Each NFL Draft is the culmination of over a year’s worth of work for personnel departments. Everything builds to draft weekend, and scouts get one final chance to stand on the table for their favorite prospects.
I worked for the Cleveland Browns for 10 years, seven as an in-house scout. The post-draft part of the schedule is when the department can finally take a breath. Everything lightens up, and the countdown is on for mandatory minicamp and summer break.
What’s going on in a Scouting Department
I’ll start with the serious portion of the post-draft time frame. The entire department is informed about their status for the next draft cycle fairly soon after the draft. Area scouts are typically told that first week post-draft, then the pro department, and so on down the line.
There’s turnover every year in most personnel departments, but you’re always a little tense until you’re told whether or not you’re in the clear.
College Department/Area Scouts
Scouts initially learn about prospects during the previous year’s pro day circuit.

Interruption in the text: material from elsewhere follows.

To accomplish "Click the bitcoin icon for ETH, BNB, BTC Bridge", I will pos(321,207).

They then spend the next 13+ months learning everything possible about the kid while evaluating his on-field ability.
After the draft, college scouts write initial reports based on last year’s film to give the department a base grade for the prospect. These grades can change throughout the fall as more film comes in and the scout learns more about the player, but the initial grade is the starting point to determine if the player got better, worse, or stayed the same in his final college season.
While I was with the Browns, area scouts would head home after the draft and work on their summer reports there. They’d come back into town for mandatory minicamp week, but road scouts are at home most of the stretch from after the draft until training camp starts.

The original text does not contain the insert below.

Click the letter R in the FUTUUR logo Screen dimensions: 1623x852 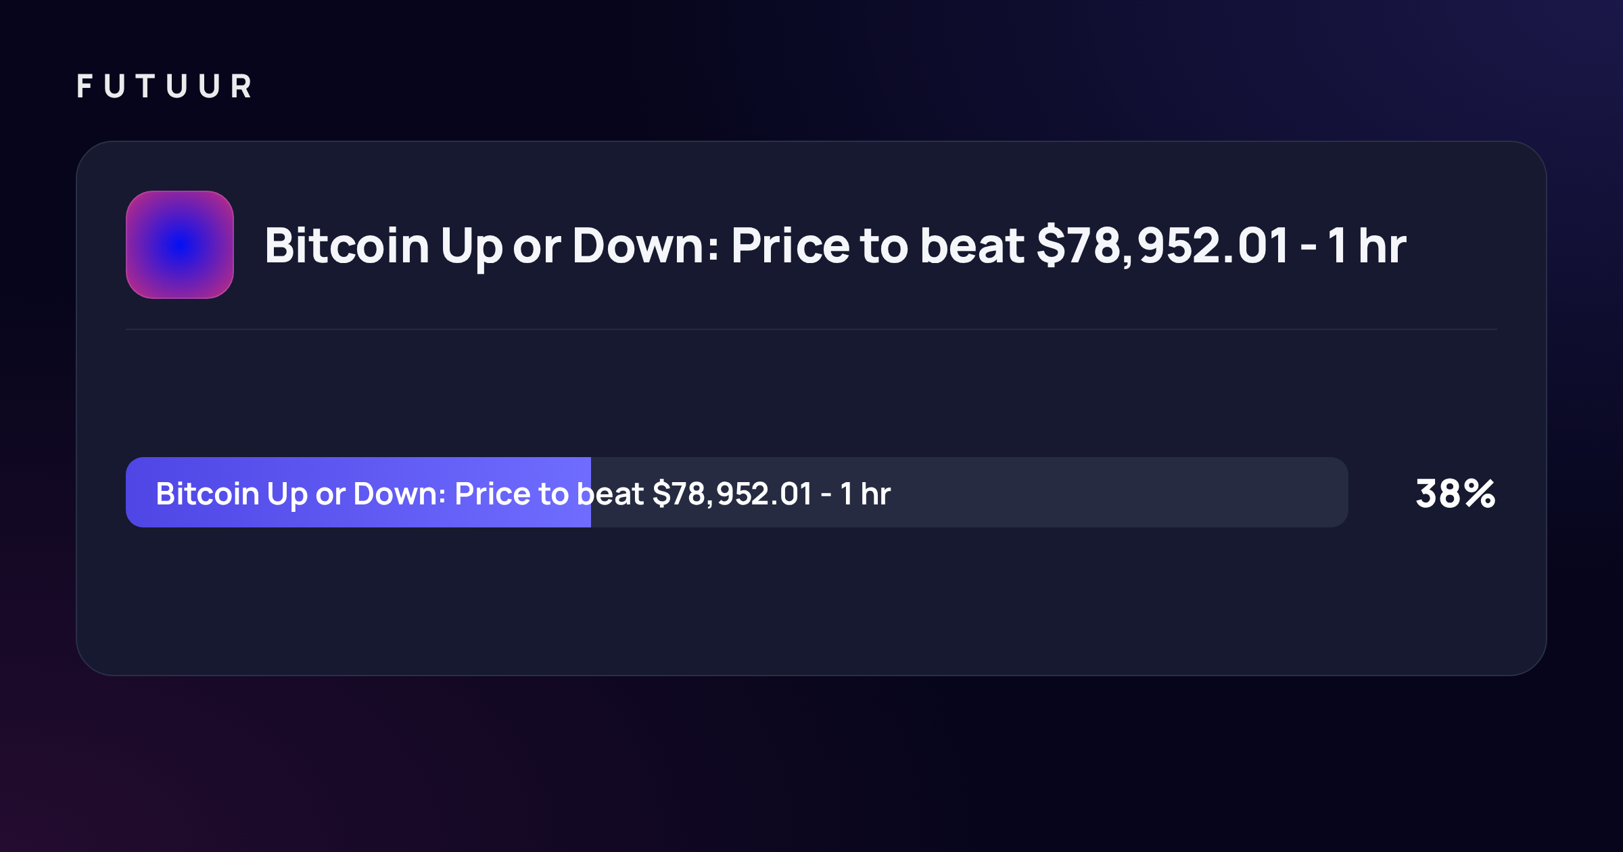(241, 87)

Pro Department/In-House Scouts
Life as an in-house scout gets a little easier after the draft, and a lot easier after rookie minicamp. RMC takes place the first or second weekend after the draft, and you have to be ready with an initial evaluation of every player there.

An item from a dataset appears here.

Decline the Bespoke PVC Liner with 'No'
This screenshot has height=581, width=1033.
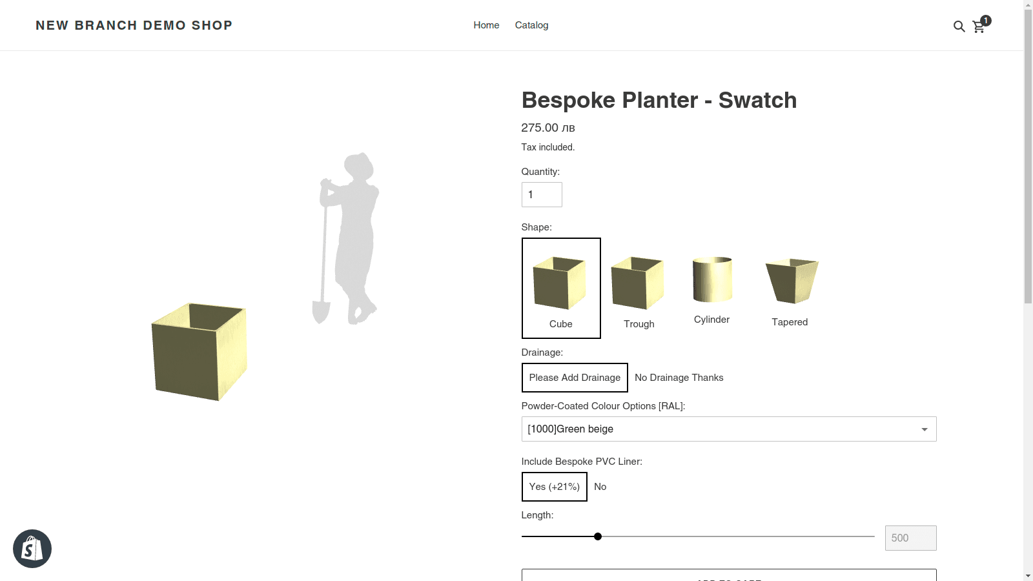coord(600,487)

The Browns had scouting assistants and pro scouts handle any cuts. If someone needed to be sent home from RMC or a rostered player was released to make room for a tryout guy, we had to escort the player around the building as he went through the release process.
Post-draft is when in-house scouts put together team needs lists for the rest of the league. We’d also set up and rank emergency lists for in-season roster moves, and run free agent workouts.
A new wrinkle towards the end of my time with the Browns was spring leagues. The in-house staff had to watch any XFL, USFL, and UFL film in case there was anyone worth working out.
Everyone in-house, coaches included, is ultimately counting down to summer break. Offseason workout schedules typically have the players off on Fridays, so this is the one time of year when scouts can take a three-day weekend. We were also able to leave at a normal hour during the week. The post-draft period is fun, it’s much more chill, and allows scouts to reset themselves before the training camp and fall grind starts again.